Optimizing Text Message Interventions for Diabetes Self-Care in African-American Adults
In the period of more than six months, the buddies improved slightly more on their hemoglobin A1C, and the patients expressed more confidence in dealing with their diabetes. The feedback received was positive and with the outcomes identified it was deduced that the program could be easily taken through a pilot with a higher population. The purpose of this study was to develop and optimize the content of the text messages to enhance self-care for AA adults with DM in medication adherence, diet, and exercise. The researchers enlisted more than 5000 texts and fine-tuned them with the help of professionals and the focus group of African-American patients.
The feedback resulted in providing messages that were positive but not condescending, avoiding complicated words, offering clear and concrete instructions, and making the messages easily understandable concerning regular life situations. This paper showed that while people update their status occasionally, constant reminders or similar messages provoked into the populace’s consciousness lead to improved habits and changes in behavior. Community feedback for the messages was therefore imperative to make them saturated and meaningful.
N 586 Module 3 Annotated Bibliography
This paper researched the effectiveness of a community intervention program in an underserved Latinx population focusing on diabetes. This program was specifically known as the Latino Health Access Diabetes Self-Management Program (LHA-DSMP) and comprised of two sessions with 12 weeks each to be facilitated by the community health workers. This program was compared to routine care offered at a local health center and in the environment. The participants recruited for this study were 688 predominantly Spanish-speaking Latinxs with T2D.
The findings demonstrated that the LHA-DSMP yielded a larger reduction in HB A1c compared to usual care. In light of these insights, the research postulates that community-based interventions are a superior approach to enhancing diabetes management when compared to conventional clinical treatment. The impact of diabetes distress on the mobile health program “Dulce Digital” was investigated in this study as the emotional toll of managing diabetes; it is an educational messaging, medication reminder, and blood glucose monitoring application for Hispanic adults with type 2 diabetes.

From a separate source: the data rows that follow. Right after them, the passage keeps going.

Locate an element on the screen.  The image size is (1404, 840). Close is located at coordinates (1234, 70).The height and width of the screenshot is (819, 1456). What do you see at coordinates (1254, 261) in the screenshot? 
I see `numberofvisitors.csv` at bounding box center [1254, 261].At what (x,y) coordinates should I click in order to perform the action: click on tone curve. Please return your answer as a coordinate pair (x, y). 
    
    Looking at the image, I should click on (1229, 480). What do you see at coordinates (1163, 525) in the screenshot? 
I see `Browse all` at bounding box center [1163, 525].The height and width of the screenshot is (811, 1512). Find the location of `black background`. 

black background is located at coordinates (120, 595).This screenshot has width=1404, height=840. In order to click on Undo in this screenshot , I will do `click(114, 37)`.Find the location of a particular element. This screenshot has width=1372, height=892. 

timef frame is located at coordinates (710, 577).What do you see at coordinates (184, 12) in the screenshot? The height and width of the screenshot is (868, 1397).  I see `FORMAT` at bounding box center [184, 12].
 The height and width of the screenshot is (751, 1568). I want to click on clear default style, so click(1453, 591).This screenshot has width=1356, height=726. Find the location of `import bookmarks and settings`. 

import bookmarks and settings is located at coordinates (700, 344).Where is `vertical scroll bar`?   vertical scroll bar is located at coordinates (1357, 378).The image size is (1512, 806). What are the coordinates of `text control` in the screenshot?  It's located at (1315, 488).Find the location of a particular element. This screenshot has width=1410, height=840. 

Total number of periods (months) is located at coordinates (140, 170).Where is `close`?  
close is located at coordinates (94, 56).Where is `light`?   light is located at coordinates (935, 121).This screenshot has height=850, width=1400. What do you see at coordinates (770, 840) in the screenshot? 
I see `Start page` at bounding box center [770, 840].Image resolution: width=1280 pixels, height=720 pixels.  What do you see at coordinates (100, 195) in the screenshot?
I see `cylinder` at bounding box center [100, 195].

In this study, it was revealed that those individuals who originally demonstrated a high level of diabetes distress received more benefit from the program in question, as well as demonstrating a greater improvement in their levels of blood glucose control than other, less-distressed individuals. Thus it implies that those who already have concerns about using; mobile health support simple low burden may benefit more since those with diabetes stress might be overwhelmed by aversive health outcomes.